Unmanned aerial vehicles, or UAVs, are used for everything from fighting the Taliban in Afghanistan to monitoring drug smugglers on the Manitoba-North Dakota border, but so far Transport Canada has banned their use over populated areas.
"That's not going to happen any time soon, and it's not something I would advocate," said Marc Sharpe, identification constable for the Ontario Provincial Police's forensic services unit in Kenora, Ont.
"There are so many better uses than to run headlong into controversial uses."
Sharpe, referred to by colleagues as the godfather of UAVs in Canada, built his own drone and was the first in the country to get clearance for their use.
Federal aviation authorities currently allow drones only in remote, sparsely populated areas. Using them over cities is out of the question for the time being, Sharpe said.
Sharpe routinely uses remote-controlled drones in Northern Ontario for forensic purposes, flying them over crime scenes and accident sites to take photos and sometimes video.
Drones cheaper than renting aircraft for police
The OPP's UAVs, which cost about $30,000 each, are cheaper to use than leasing air time for planes and helicopters, which usually runs between $1,000 and $1,600 an hour. The two used by the OPP since 2007 are a model known as the Draganflyer X6 built by Saskatoon-based Draganfly Innovations, which are controlled remotely by a ground operator with a line of sight to it.
The OPP has used them in about 30 cases over the past three years and has saved between $2,000 and $3,000 on each occasion, Sharpe said.
Non-military UAVs are a new phenomenon so no rules exist yet for them, which means federal authorities apply traditional aviation rules. Getting clearance from Transport Canada to use them for simple forensic tasks was a difficult struggle that took Sharpe three years to negotiate, he said.
The OPP was the first police force in North America to get federal clearance to use UAVs, he said, and only about a half dozen enforcement agencies are currently using them.
The Draganflyers, which resemble miniature helicopters, have a host of restrictions to work under: they must fly below 122 metres and only in daylight and good weather, and they can't operate within roughly nine kilometres of an airport or over populated areas.
"We can't take it and fly it out over people," Sharpe said.
OPP wants UAVs for search and rescue
Flying the drones over cities, an idea that has been popularized in movies and television series such as 24, is perhaps "decades away," Sharpe said, because of the potential risks of one crashing and injuring people. Using them for surveillance at the G20 in Toronto would also have been foolish because of the likely controversy that would have resulted.
"It would probably be more of a flashpoint than an advantage," Sharpe said. "What you might gain from it might cause you more grief at this stage because somebody would see it and run with it. They'd be looking for the Predators [armed UAVs used in Afghanistan] and all that stuff. There's little to be gained, lots to be lost."

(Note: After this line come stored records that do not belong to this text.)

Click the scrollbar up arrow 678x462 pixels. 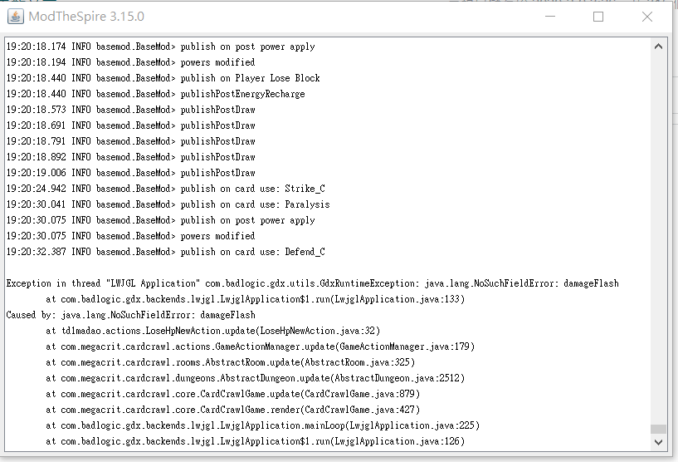point(657,46)
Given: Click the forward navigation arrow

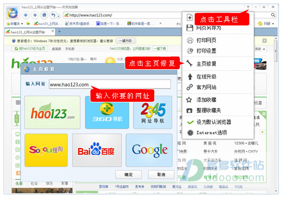Looking at the screenshot, I should [x=35, y=15].
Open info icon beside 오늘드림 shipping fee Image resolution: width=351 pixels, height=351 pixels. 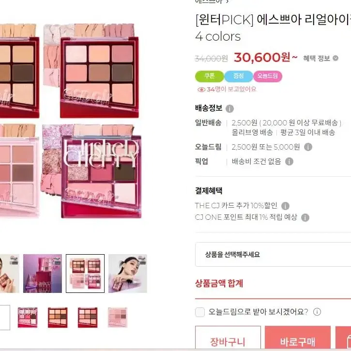308,147
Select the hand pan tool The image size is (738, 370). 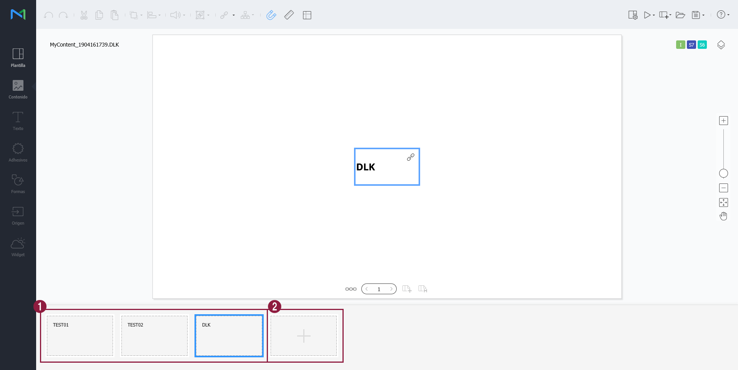click(723, 216)
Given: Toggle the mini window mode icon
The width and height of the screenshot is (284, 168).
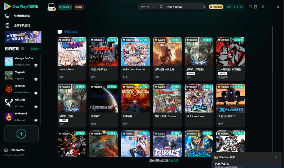Looking at the screenshot, I should (256, 7).
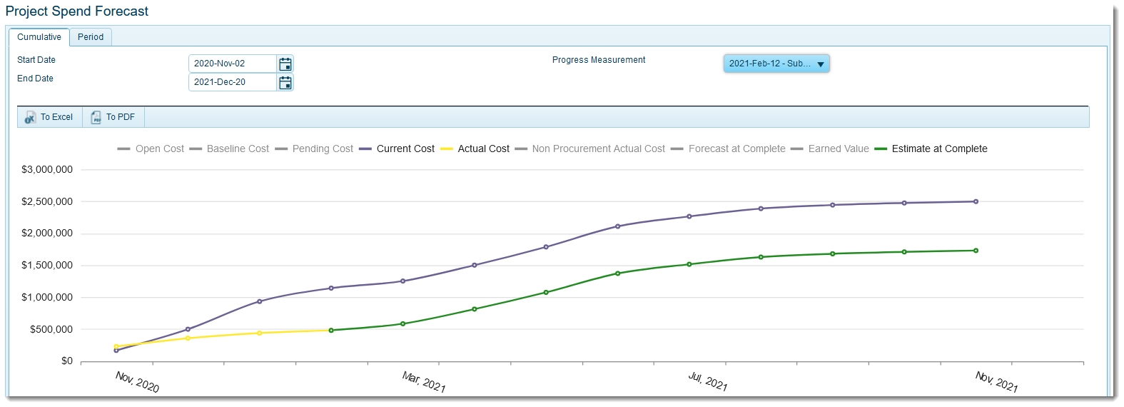Open the Start Date calendar picker
1124x407 pixels.
click(285, 64)
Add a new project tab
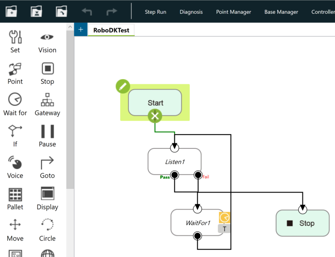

Holly Brown, an Air Force captain and spokesperson for the G20 Integrated Security Unit, said the summit's security detail is already flying helicopters over Toronto, with jet fighters on standby, so UAVs aren't needed.
"It's not required, we're covered," she said. The North American Aerospace Defense Command "remains willing and able to meet all the security requirements."

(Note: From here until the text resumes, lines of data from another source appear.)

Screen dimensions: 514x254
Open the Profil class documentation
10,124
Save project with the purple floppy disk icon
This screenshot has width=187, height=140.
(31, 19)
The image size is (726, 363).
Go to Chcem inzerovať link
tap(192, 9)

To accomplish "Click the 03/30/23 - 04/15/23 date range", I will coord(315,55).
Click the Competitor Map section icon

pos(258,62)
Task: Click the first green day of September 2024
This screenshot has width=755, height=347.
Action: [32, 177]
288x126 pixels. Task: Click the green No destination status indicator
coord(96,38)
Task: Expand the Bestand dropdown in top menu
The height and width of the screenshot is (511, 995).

A spokesperson for Canada's spy agency, CSIS, declined to comment when asked whether the agency will be using drones during the summit.

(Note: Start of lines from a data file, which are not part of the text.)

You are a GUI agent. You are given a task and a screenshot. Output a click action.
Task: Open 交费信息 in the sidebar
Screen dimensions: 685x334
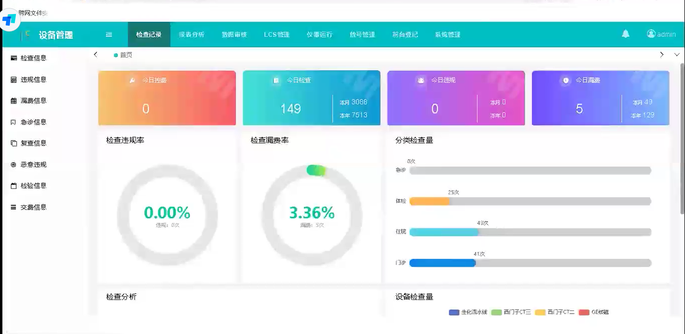[x=33, y=207]
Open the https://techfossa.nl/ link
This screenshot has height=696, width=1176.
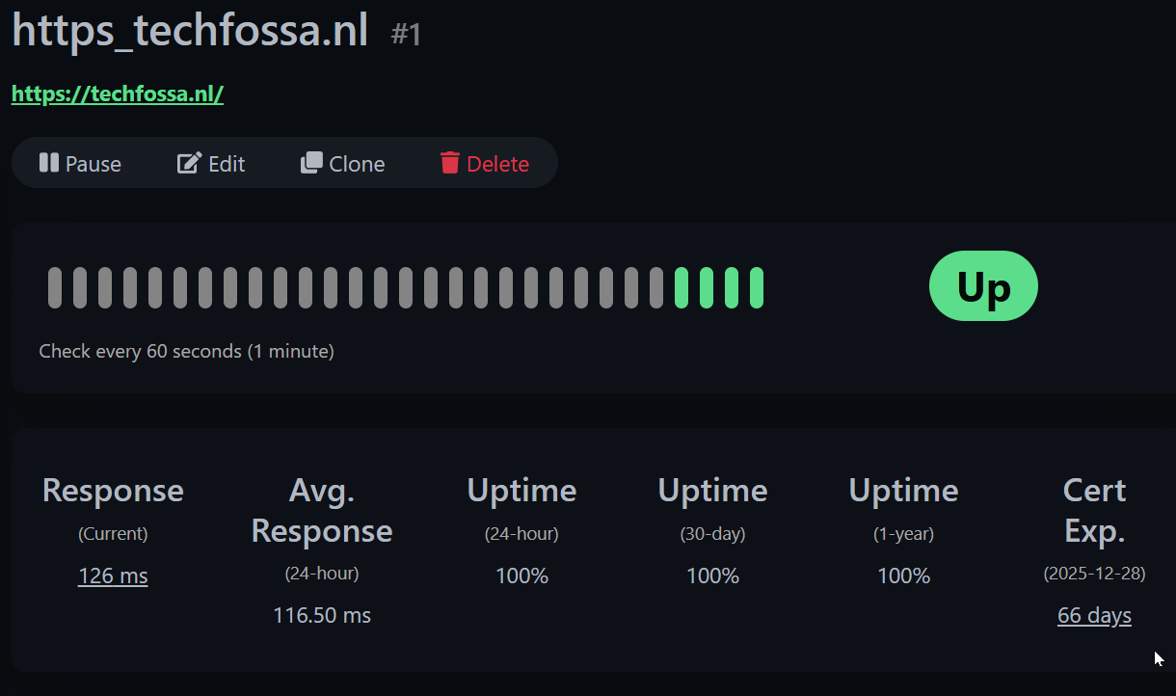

Sharpe is heading to Ottawa next week to work with a group that is looking to write the rules for UAV use. He expects it'll be at least a decade before any laws are passed, although law-enforcement agencies are likely to continue getting exemptions if they can keep showing cost savings and a clean safety record.
Although unarmed Predator drones were deployed in 2009 by U.S. Homeland Security to monitor the border with Manitoba, police forces typically have less ominous uses in mind, he said.
The OPP would like permission to use the UAVs for search-and-rescue operations, searching for missing persons with the help of infrared cameras, explosives disposal and gun calls, where police are summoned to subdue armed individuals.
And what about the armed UAVs over New York, as seen on 24?
"I can't see it happening in my lifetime," Sharpe said.